PROBLEM DESCRIPTION:
Please repeat, precisely as written, only the lines from the one containing "Task: Click the Pubkey optional closer value" through the last line of the records below, pictures omitted.

SOURCE INFORMATION:
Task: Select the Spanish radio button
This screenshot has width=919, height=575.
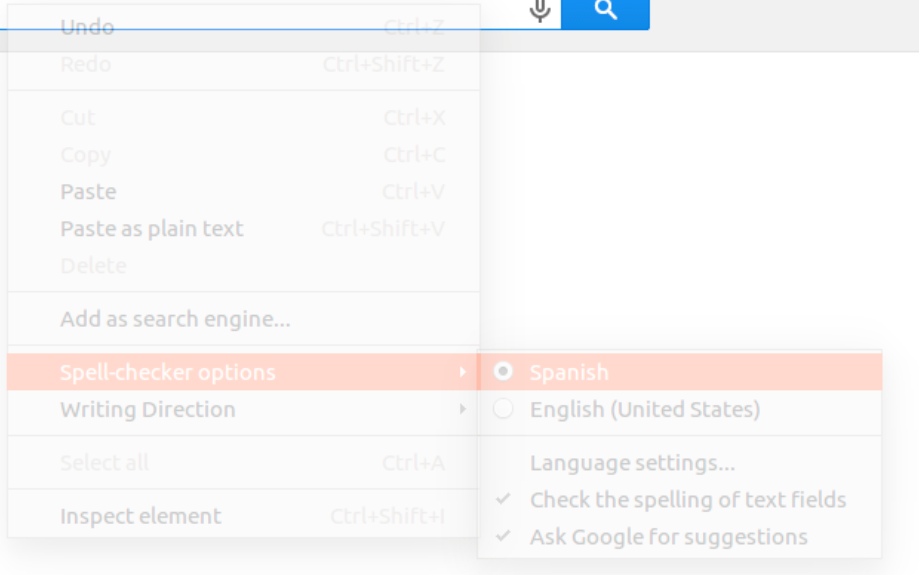Action: (x=503, y=372)
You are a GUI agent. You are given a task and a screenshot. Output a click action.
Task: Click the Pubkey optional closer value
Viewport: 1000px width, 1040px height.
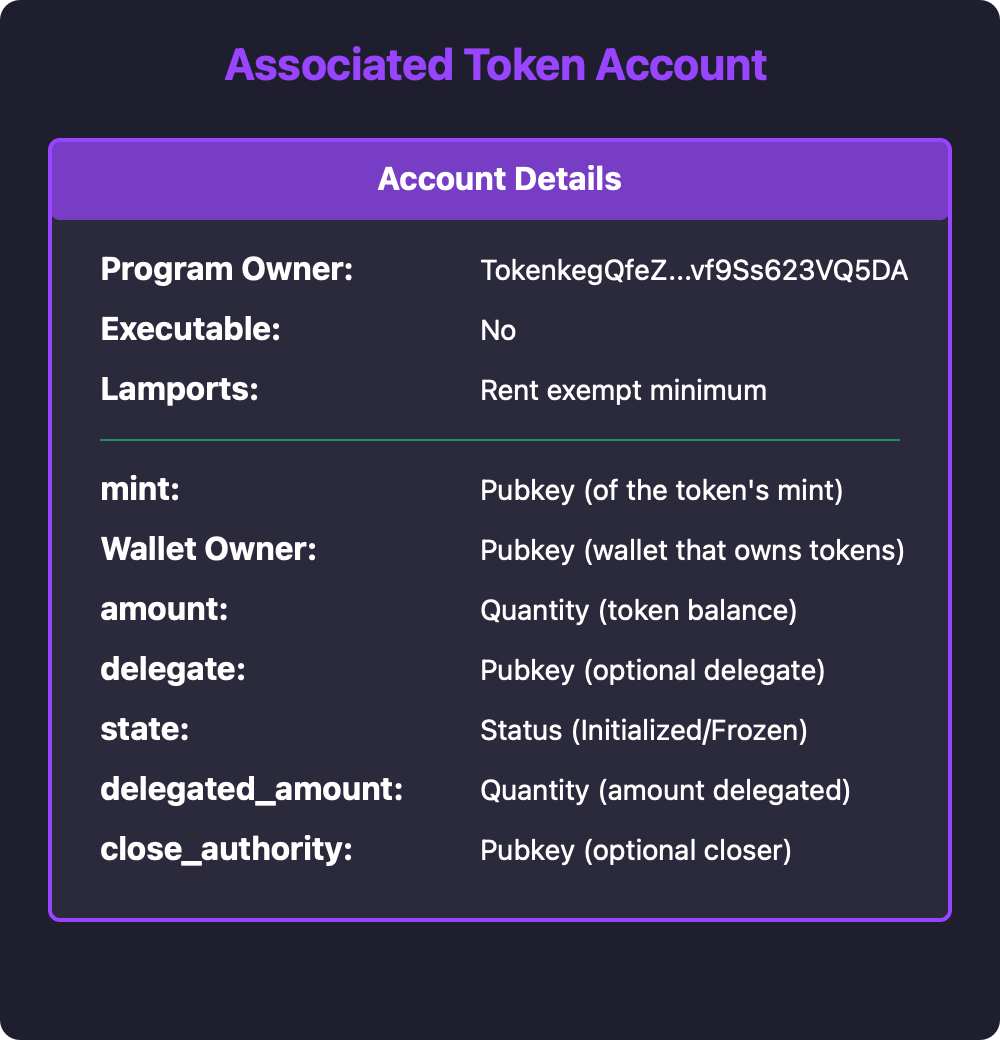point(636,851)
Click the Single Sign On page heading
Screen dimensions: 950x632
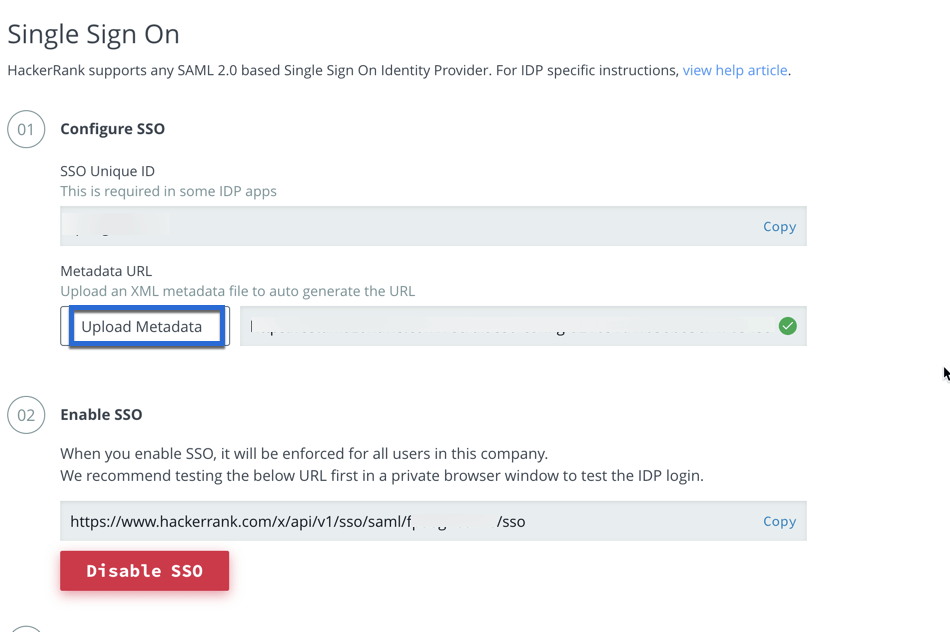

ANSWER FOR THIS EXERCISE:
Task: Click the Pubkey optional closer value
Viewport: 1000px width, 1040px height.
point(636,851)
Click the Single Sign On page heading
Screen dimensions: 950x632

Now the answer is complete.